I’m not going to copy the Wikipedia article on AI here. I roughly know what it is and I assume you do too.
If you’re into philosophising about AI, that’s cool but this is a practical guide (mainly written for myself but you’re welcome to tag along).
I’m probably going to do some coding, and I’ll use some mathematical formulas along the way. I’ll explain my thought process every step of the way.
Cool. My aim is to be able to gather a LOT of knowledge about this topic in the timespan of one year.
I won’t just rehash theory here. I will try to find interesting datasets and solve real life problems.
Which language should I use?
There are so many: C#, C++, Python, Matlab, Java, Lisp, Erlang,…
Most people on Quora seem to agree it heavily depends on the goal of the project, but generally they seem to prefer Python.
Another person checked which languages were used by the top contestants in the Google AI Challenge. The winners seem to be Java, C++ and Python, in that order.
Python has a lot of cool libraries like Numpy, Scypy and Pybrain. Matlab is proprietary and expensive. C++ is very fast but low-level so slow to write. Java is very general-purpose but lots of boilerplate and a bit clumsy in some aspects such as passing closures. Erlang seems to be good for parallel processes, not so much for computationally expensive tasks.
From everything I’ve read so far, it seems the logical choice would be either Python or C++.
According to this ranking Python is the second most popular language right now.
For now, I’ll stick with Python and check out some libraries. I might switch to C++ later on if needed. I’ve used Matlab a fair bit in my studies so might occasionally use that as well.
What should I read?
I need some basics first. Let’s see. This list of deep learning topics is quite intimidating.
Maybe I should set a goal for myself, otherwise I might get demotivated.

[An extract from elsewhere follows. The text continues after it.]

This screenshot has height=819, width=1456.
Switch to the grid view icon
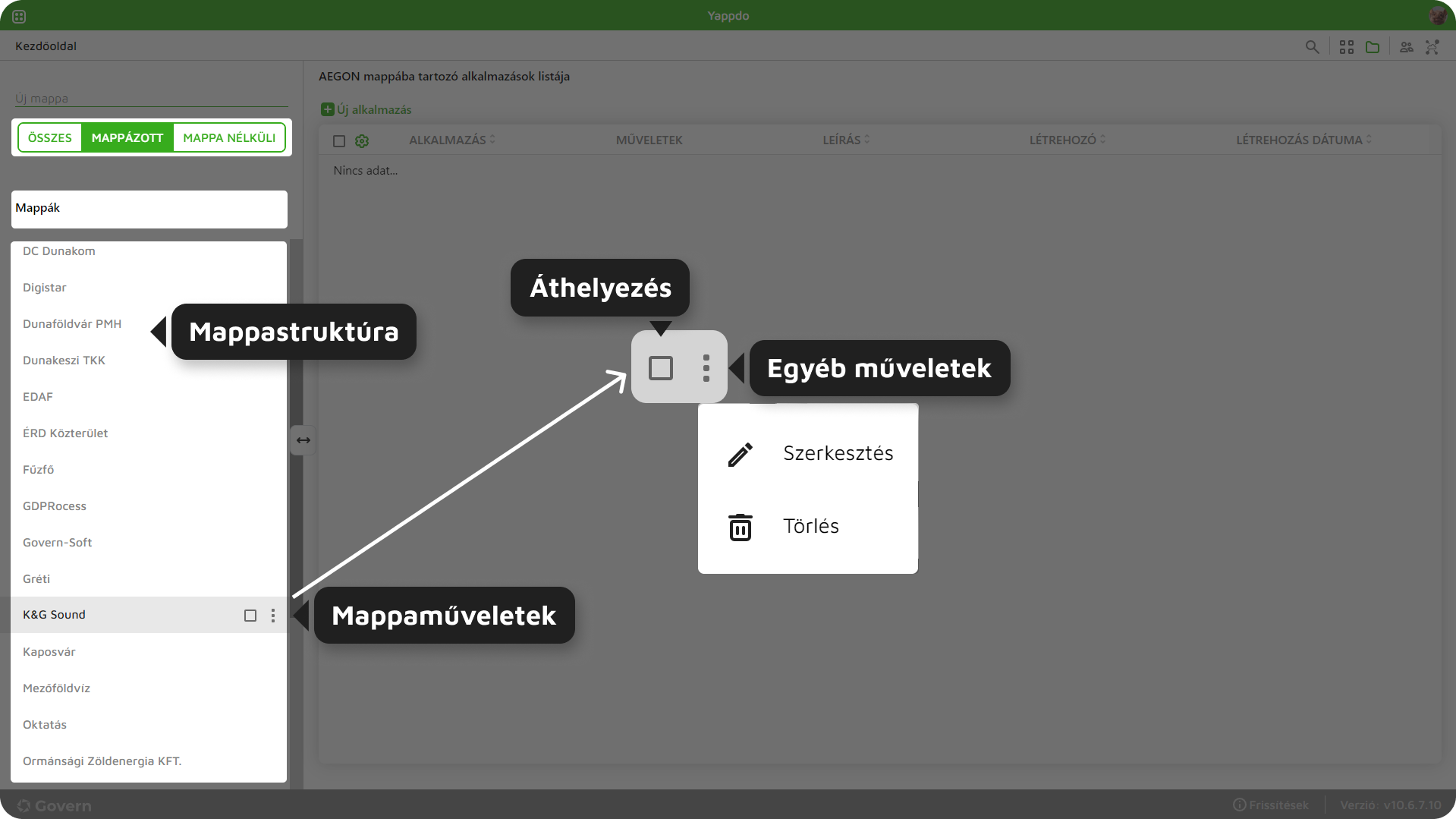click(x=1347, y=47)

It seems deep learning is a new buzzword, on Google Trends it’s growing very quickly.
According to this Nvidia article, the field of AI is progressing ridiculously fast since 2015.

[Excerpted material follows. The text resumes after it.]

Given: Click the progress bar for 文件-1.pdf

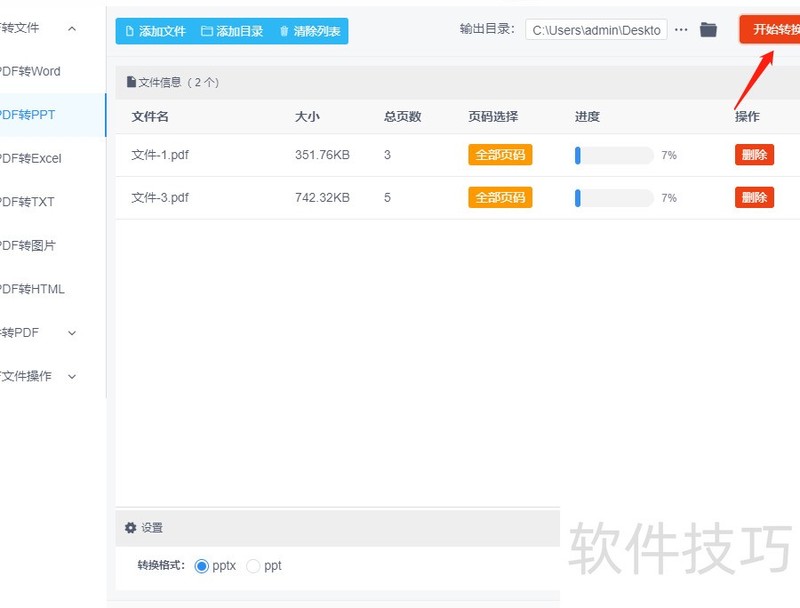Looking at the screenshot, I should [611, 155].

until recently neural networks were all but shunned by the AI research community. They had been around since the earliest days of AI, and had produced very little in the way of “intelligence.” The problem was even the most basic neural networks were very computationally intensive, it just wasn’t a practical approach. Still, a small heretical research group led by Geoffrey Hinton at the University of Toronto kept at it, finally parallelizing the algorithms for supercomputers to run and proving the concept, but it wasn’t until GPUs were deployed in the effort that the promise was realized.
It seems deep neural networks just use more layers and more processing power and slightly different algorithms:
as the network is getting tuned or “trained” it’s coming up with wrong answers — a lot. What it needs is training. It needs to see hundreds of thousands, even millions of images, until the weightings of the neuron inputs are tuned so precisely that it gets the answer right practically every time — fog or no fog, sun or rain. It’s at that point that the neural network has taught itself what a stop sign looks like; or your mother’s face in the case of Facebook; or a cat, which is what Andrew Ng did in 2012 at Google.

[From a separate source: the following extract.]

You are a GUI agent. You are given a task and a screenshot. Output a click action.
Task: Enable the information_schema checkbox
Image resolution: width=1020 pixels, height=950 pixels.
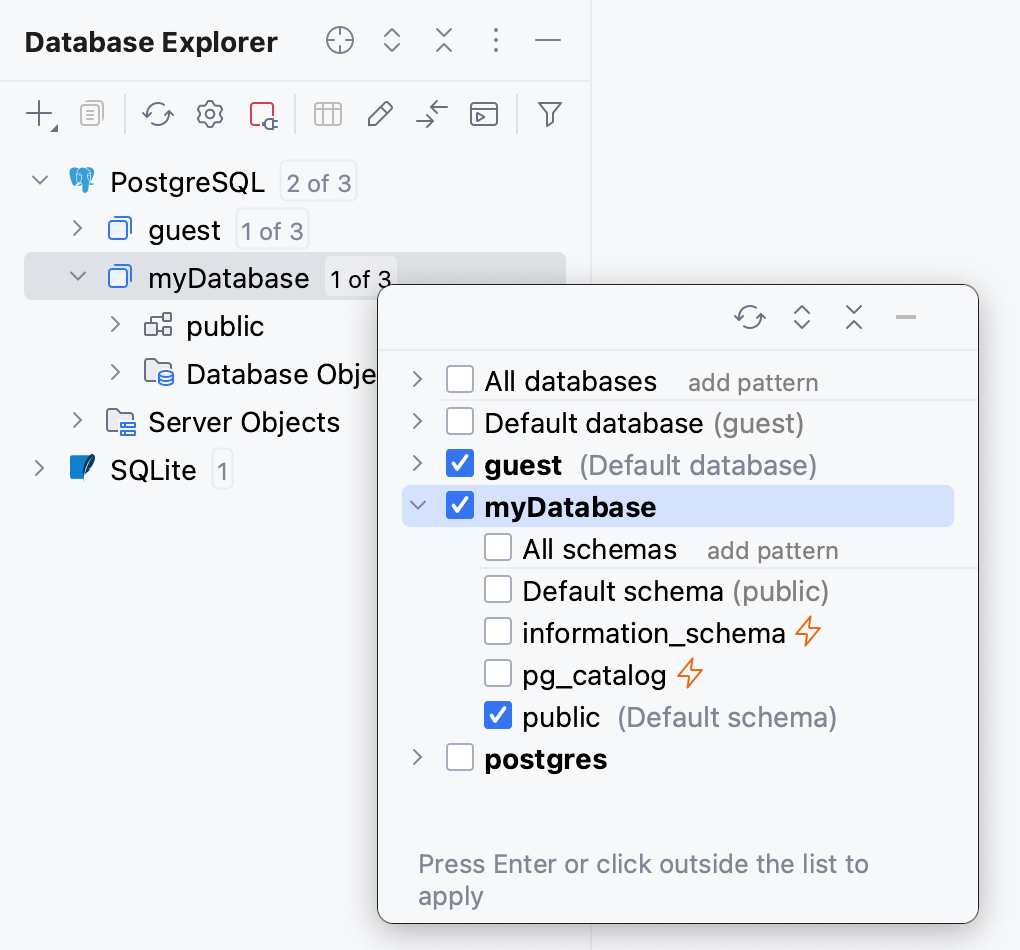click(x=497, y=631)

Ng’s breakthrough was to take these neural networks, and essentially make them huge, increase the layers and the neurons, and then run massive amounts of data through the system to train it. In Ng’s case it was images from 10 million YouTube videos. Ng put the “deep” in deep learning, which describes all the layers in these neural networks.
OK. I’ll shift my focus to deep learning, more specifically deep neural networks. It seems deep learning is mostly about neural networks anyway, on the Wikipedia page there’s only one non-neural network algorithm mentioned: multilayer kernel machines.
Here‘s a chart of deep learning software. Almost all of these are in Python or C++ which confirms our earlier suspicions.
This is a cool page with only the best of the best deep learning papers. That’s assuming more citations means better.
Still quite intimidating. I’ll start by reading the Wiki page on Deep Learning.
To keep it simple for now: a feature or attribute simply means a specific input to the algorithm. For example if you’re processing an image – let’s say to classify it as a banana or a non-banana – the features would be all the pixels of the image. If you have a 100×100 pixel image, you’d have an input of 10.000 features (also called 10.000-dimensional) – actually 30.000 because you have 3 color values per pixel but let’s ignore that for now.
From the page on feature learning:
Feature learning is motivated by the fact that machine learning tasks such as classification often require input that is mathematically and computationally convenient to process. However, real-world data such as images, video, and sensor measurement is usually complex, redundant, and highly variable.
In our 10.000 pixel picture of a banana, there are going to be a lot of redundant pixels, which just means you don’t need all of them. In other words, the input space is not very optimal for the task of recognising a banana.
- You don’t need all the pixels, you can probably remove a lot of them
- Pixels lying next to each other are probably related (if a pixel is yellow, there’s a high chance its neighbours will be yellow as well, except on the edges of the banana)
- You probably don’t need the noise (high frequency information) to recognise the banana (for example the brown patches on the banana or small background features), but unfortunately all this info is included in the 10.000 pixel representation
- So you can probably transform the pixels to a completely different coordinate system that’s more suitable for the job. You could for example transform the image to the frequency spectrum using a Fourier transform and then remove the 50% highest frequency dimensions. This would leave you with only 5000 remaining attributes instead of 10.000.
Intermezzo: What’s the Frequency Domain?
This is important to grasp and I will probably use it a lot in the future so I need to explain.
Everything in our universe can be represented in 2 ways. The normal, intuitive way is spatial. This is how we perceive every day life. This can be 1D (sound waves), 2D (images), 3D (real life) or higher dimensional.